ACTIVITY: The complete listing should be restated word for word.

RECORDS:
*** Begin section ***
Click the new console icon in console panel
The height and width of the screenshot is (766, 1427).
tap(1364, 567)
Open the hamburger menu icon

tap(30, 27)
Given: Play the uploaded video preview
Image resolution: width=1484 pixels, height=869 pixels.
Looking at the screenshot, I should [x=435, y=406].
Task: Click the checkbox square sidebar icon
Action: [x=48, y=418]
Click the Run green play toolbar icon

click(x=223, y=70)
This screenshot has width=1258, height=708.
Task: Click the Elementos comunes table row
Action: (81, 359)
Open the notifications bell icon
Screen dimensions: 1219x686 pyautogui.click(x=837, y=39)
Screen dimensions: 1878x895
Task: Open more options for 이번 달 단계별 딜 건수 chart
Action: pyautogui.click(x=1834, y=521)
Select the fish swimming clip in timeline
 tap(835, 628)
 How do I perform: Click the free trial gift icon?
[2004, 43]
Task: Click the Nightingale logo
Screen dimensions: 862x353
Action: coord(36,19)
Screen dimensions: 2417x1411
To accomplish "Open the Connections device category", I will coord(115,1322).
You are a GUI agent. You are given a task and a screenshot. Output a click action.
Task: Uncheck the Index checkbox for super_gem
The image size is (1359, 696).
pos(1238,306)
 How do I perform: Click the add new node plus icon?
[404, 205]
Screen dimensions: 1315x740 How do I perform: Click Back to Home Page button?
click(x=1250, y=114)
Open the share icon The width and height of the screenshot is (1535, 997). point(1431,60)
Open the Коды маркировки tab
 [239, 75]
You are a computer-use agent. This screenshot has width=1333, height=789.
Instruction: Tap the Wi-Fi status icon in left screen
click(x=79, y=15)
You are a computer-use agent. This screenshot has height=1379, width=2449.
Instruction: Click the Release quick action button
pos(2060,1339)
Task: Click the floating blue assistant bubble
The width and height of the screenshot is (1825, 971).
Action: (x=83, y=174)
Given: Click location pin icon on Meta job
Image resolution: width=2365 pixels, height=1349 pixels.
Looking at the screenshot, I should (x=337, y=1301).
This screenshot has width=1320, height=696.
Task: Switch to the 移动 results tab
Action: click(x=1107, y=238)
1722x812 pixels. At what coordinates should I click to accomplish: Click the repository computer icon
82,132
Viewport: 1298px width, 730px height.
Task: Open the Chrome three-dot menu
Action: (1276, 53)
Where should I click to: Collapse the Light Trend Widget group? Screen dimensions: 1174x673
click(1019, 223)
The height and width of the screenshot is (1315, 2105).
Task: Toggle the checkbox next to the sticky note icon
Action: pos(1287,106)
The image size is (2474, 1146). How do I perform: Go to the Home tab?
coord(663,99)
*** End section ***
TASK RESULT:
Click the new console icon in console panel
The height and width of the screenshot is (766, 1427).
tap(1364, 567)
Open the hamburger menu icon

tap(30, 27)
Given: Play the uploaded video preview
Image resolution: width=1484 pixels, height=869 pixels.
Looking at the screenshot, I should [x=435, y=406].
Task: Click the checkbox square sidebar icon
Action: [x=48, y=418]
Click the Run green play toolbar icon

click(x=223, y=70)
This screenshot has width=1258, height=708.
Task: Click the Elementos comunes table row
Action: (81, 359)
Open the notifications bell icon
Screen dimensions: 1219x686 pyautogui.click(x=837, y=39)
Screen dimensions: 1878x895
Task: Open more options for 이번 달 단계별 딜 건수 chart
Action: pyautogui.click(x=1834, y=521)
Select the fish swimming clip in timeline
 tap(835, 628)
 How do I perform: Click the free trial gift icon?
[2004, 43]
Task: Click the Nightingale logo
Screen dimensions: 862x353
Action: coord(36,19)
Screen dimensions: 2417x1411
To accomplish "Open the Connections device category", I will coord(115,1322).
You are a GUI agent. You are given a task and a screenshot. Output a click action.
Task: Uncheck the Index checkbox for super_gem
The image size is (1359, 696).
pos(1238,306)
 How do I perform: Click the add new node plus icon?
[404, 205]
Screen dimensions: 1315x740 How do I perform: Click Back to Home Page button?
click(x=1250, y=114)
Open the share icon The width and height of the screenshot is (1535, 997). point(1431,60)
Open the Коды маркировки tab
 [239, 75]
You are a computer-use agent. This screenshot has width=1333, height=789.
Instruction: Tap the Wi-Fi status icon in left screen
click(x=79, y=15)
You are a computer-use agent. This screenshot has height=1379, width=2449.
Instruction: Click the Release quick action button
pos(2060,1339)
Task: Click the floating blue assistant bubble
The width and height of the screenshot is (1825, 971).
Action: (x=83, y=174)
Given: Click location pin icon on Meta job
Image resolution: width=2365 pixels, height=1349 pixels.
Looking at the screenshot, I should (x=337, y=1301).
This screenshot has width=1320, height=696.
Task: Switch to the 移动 results tab
Action: click(x=1107, y=238)
1722x812 pixels. At what coordinates should I click to accomplish: Click the repository computer icon
82,132
Viewport: 1298px width, 730px height.
Task: Open the Chrome three-dot menu
Action: (1276, 53)
Where should I click to: Collapse the Light Trend Widget group? Screen dimensions: 1174x673
click(1019, 223)
The height and width of the screenshot is (1315, 2105).
Task: Toggle the checkbox next to the sticky note icon
Action: pos(1287,106)
The image size is (2474, 1146). How do I perform: Go to the Home tab?
coord(663,99)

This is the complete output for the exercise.